Let \(\chi \in \text {Irr}_{2^{\prime }, \tau }(G)\). Assume that χ is not 2-rational. By [9, Theorem C] we have that \(i \in \mathbb {Q}_{m}(\chi ) \subseteq \mathbb {Q}_{m}(\sqrt {\varepsilon 2})\), which is absurd by elementary Galois Theory. □

Let |G| = 2nm with m odd. Let \(\mathbb {Q}_{m}=\mathbb {Q}(e^{2\pi i /m})\).
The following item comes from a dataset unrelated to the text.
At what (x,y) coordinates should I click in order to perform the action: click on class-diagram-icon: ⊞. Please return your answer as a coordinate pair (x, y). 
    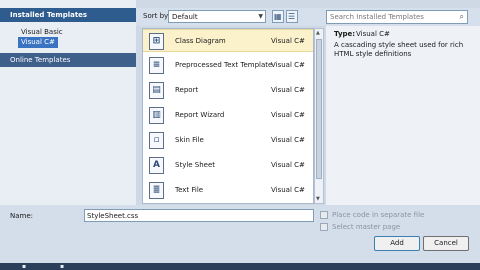
    Looking at the image, I should click on (156, 42).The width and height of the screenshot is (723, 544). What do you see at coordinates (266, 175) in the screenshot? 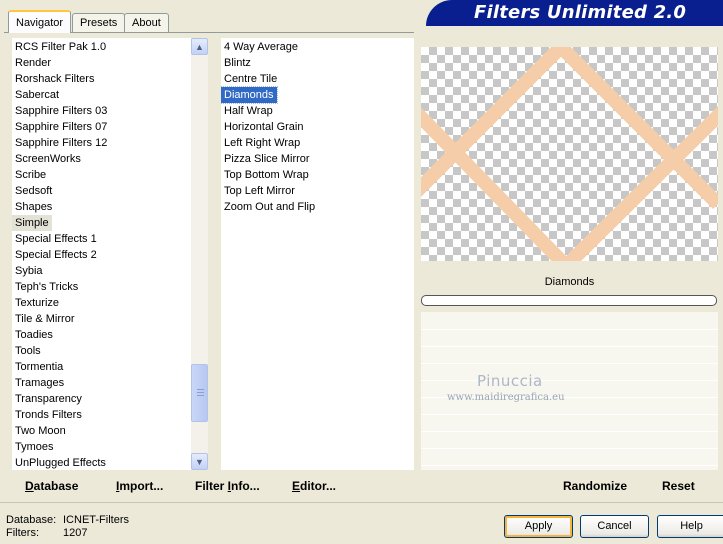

By restriction, we can see σ as an element of \(\text {Gal}(\mathbb {Q}(e^{2\pi i /|G|})/\mathbb {Q}_{m})\cong \text {Gal}(\mathbb {Q}(e^{\pi i /2^{n-1}})/\mathbb {Q})\) of order 2n− 2. Moreover, a character χ is 〈σ〉-fixed if, and only if, \(\mathbb {Q}_{m}(\chi )=\mathbb {Q}_{m}(\chi (g) | g \in G)\subseteq \mathbb {Q}_{m}(\sqrt 2 i)\). By Theorem 2.5, the odd-degree irreducible characters fixed under the action of 〈σ〉 are 2-rational. In particular, for blocks B of maximal defect, the invariant k0,σ(B) counts the number of 2-rational characters of odd-degree in B.